TODO LO QUE SÉ SOBRE EL AMOR
CHICOS. Para algunas personas, el sonido que definió su adolescencia fueron los gritos de sus hermanos jugando en el jardín. Para otras, fue el traqueteo de la cadena de su queridísima bici cuando iban dando tumbos por colinas y valles. Algunas recordarán el canto de los pájaros de camino al colegio o las risas y las patadas a los balones del patio. Para mí, fue el sonido del módem conectándose a Internet.
Todavía me acuerdo de cada una de las notas. Los pitiditos telefónicos iniciales, los chirridos finos y entrecortados que indicaban que estabas a media conexión, la nota aguda que te decía que la cosa progresaba seguida de dos timbres graves y ásperos, un poco de ruido blanco... Y, entonces, el silencio indicaba que habías pasado lo peor. «Conectado a Internet», decía en la pantalla. Y a continuación: «Tiene mensajes de correo electrónico». Yo bailaba por la habitación con los sonidos del módem para que la angustiosa espera pasara más deprisa. Elaboré una coreografía con las cosas que aprendía en ballet: un plié en los pitidos, un pas de chat en los timbres graves. Lo hacía cada tarde después de clase. Esa era la banda sonora de mi vida, porque me pasé la adolescencia en Internet.

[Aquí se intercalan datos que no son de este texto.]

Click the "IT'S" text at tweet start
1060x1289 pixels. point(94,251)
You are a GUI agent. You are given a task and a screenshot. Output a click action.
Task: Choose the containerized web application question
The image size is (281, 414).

Una breve explicación: crecí en una de las urbanizaciones de las afueras. Eso es todo, esa es la explicación. Cuando yo tenía ocho años, mis padres tomaron la cruel decisión de mudarnos de un departamento en un sótano de Islington a una casa más grande en Stanmore, en la última parada de la línea Jubilee, en la periferia más lejana del norte de Londres. Era como el margen que dejas en blanco al escribir en una hoja de papel.